エコワークスの住宅。国の施策に先駆けて省エネ住宅を開発

 九州のハウスメーカー、エコワークス(福岡市博多区)の小山貴史社長にとって、2007年に聴講した東京大学のシンポジウムが転機だった。04年に父親の会社から独立して起業し、当時は室内に漂う化学物質が原因となるシックハウス症候群を起こさない住宅の普及に取り組んでいた。  シンポジウムは国連の気候変動に関する政府間パネル(IPCC)が出した第四次報告書がテーマ。報告書は温暖化の原因が人間活動である可能性が高く、21世紀末の気温が産業革命前から6度C上昇すると予測。科学者は「今、行動すれば子どもたちと人類の未来を守れる」と訴えた。  小山社長は行動を起こしたい衝動に駆られ、省エネルギー住宅の開発に没頭する。国の研究・実証事業に何度も応募した。経営者として事業チャンスも感じた。
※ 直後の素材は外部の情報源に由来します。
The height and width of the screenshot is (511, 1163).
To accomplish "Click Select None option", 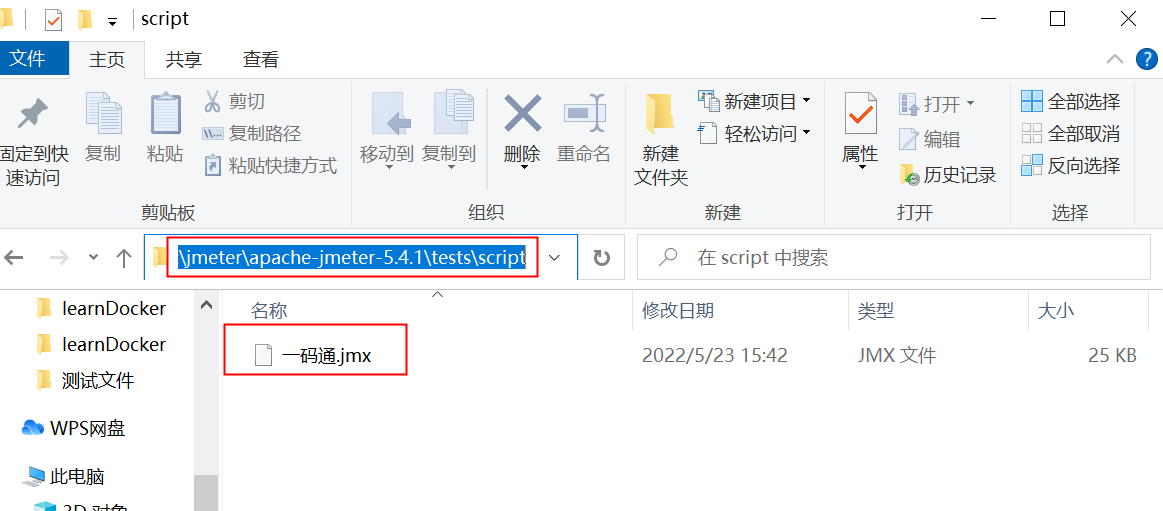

現在54歳の小山社長は中学生の頃から新聞を愛読し「先を読むマーケティングがないと事業は成り立たない」と理解していた。相次いだ大企業の破綻に衝撃を受け、社会変革に先回りする必要性を痛感し「省エネ住宅は未来のお客さまのニーズに応えられる」と信念を強くした。  国の事業に手を挙げるだけでなく、政府の環境関連の審議会の議事録すべてにも目を通すうち、いずれ住宅に高い省エネ性が求められると確信していた。実際に国は14年、エネルギー消費が実質ゼロになるゼロ・エネルギー・ハウス(ZEH)を標準化する方針を決めた。エコワークスは12年、ZEHの上をいく、二酸化炭素(CO2)排出実質ゼロの「LCCM住宅」で最上位の認証を全国で初めて取得した。  従業員70人ほどの同社が同業他社に先駆けて開発できた理由について、小山社長は「大手と伍(ご)して戦える優秀な人材が集まっているから」と説明する。応募書類に環境問題解決への思いが書かれているなど、理念を共有できる人材を採用している。「環境」を前面に出すことで優秀な学生を獲得できているという。  同社の年間販売は06年ごろ20棟台だったが、今は70棟台となった。中小企業も温暖化問題解決に取り組むと優秀な人材を確保でき、製品開発で先行して商機を獲得できる。  小山社長は15年末、パリ協定が採択された気候変動枠組み条約第21回締約国会議(COP21)の会場を訪ねた。CO2ゼロの脱炭素を求める海外企業を見て「想像以上に世の中が変化する」と実感し、環境優先の経営を貫く意思を強くした。